So, I’m making this little game where you have a flashlight. The flashlight is quite high resolution, so I need to precache 360 copies of it for every angle to avoid rotating it in realtime, which would take a lot of computing power. The image is 1002×246 and .png, but quite simple, so it only takes up 3.95KB on the hard drive. But when I make 360 copies of it in the game and add them to a list, they take around 800MB of RAM. That’s quite a lot. Why? How can I reduce it?
The code:
def flashlightinit():
init.flashlights = []
fl = files.flashlight
for i in range(360):
init.flashlights.append(pygame.transform.rotate(fl, -i))
The flashlight image is convert()ed and doesn’t have a colorkey or alpha-channel.
Displaying the flashlight:
def flashlightupdate(angle):
screen.blit(init.flashlights[angle], (340 - init.flashlights[angle].get_width()/2, 360 - init.flashlights[angle].get_height()/2))

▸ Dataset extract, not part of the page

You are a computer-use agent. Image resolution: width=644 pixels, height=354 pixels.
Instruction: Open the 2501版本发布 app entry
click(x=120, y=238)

Angle is degrees and is calculated from mouse’s position and from the player’s position.
Thanks.
I’m going to publish this as an answer, since grouping together some of the comments you are probably going to solve both memory and performance issues.

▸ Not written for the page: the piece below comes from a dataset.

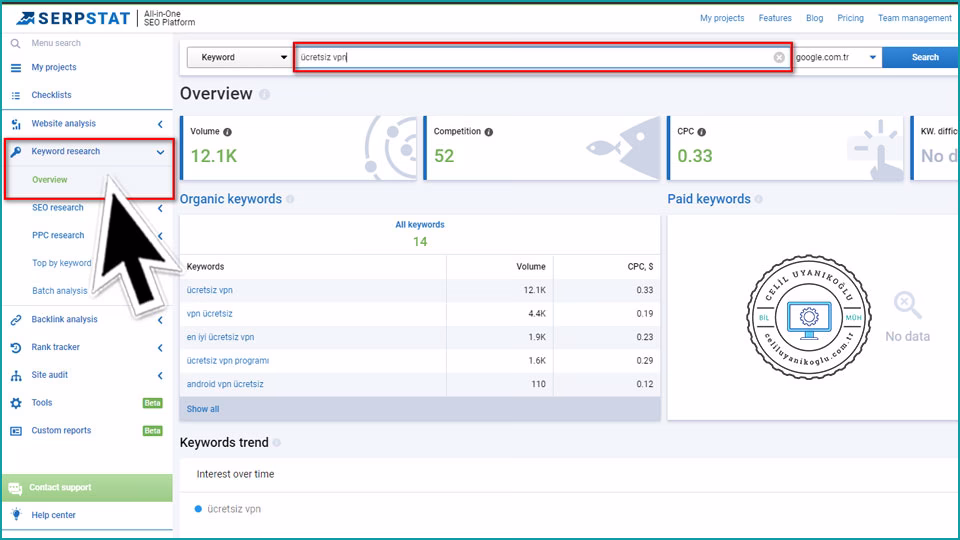Open the Keyword type dropdown
The image size is (960, 540).
coord(238,58)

The high RAM usage is due to the number of images (360), which, even on disk, would occupy at least 266MB, as Dikei pointed out, and you have to consider that images are represented as pygame objects, thus using more memory than a raw bitmap.
To avoid using 800MB of RAM you, obviously, have to avoid creating all those images.
To maintain good performances you could cache only some images for the degrees 0-90°,
and then use flip operations, which are quite faster than rotations, to build the images for the other rotation angles(as pointed out by halex).
In this way you can surely consume about 1/4 of current RAM and still have comparable rendering speed.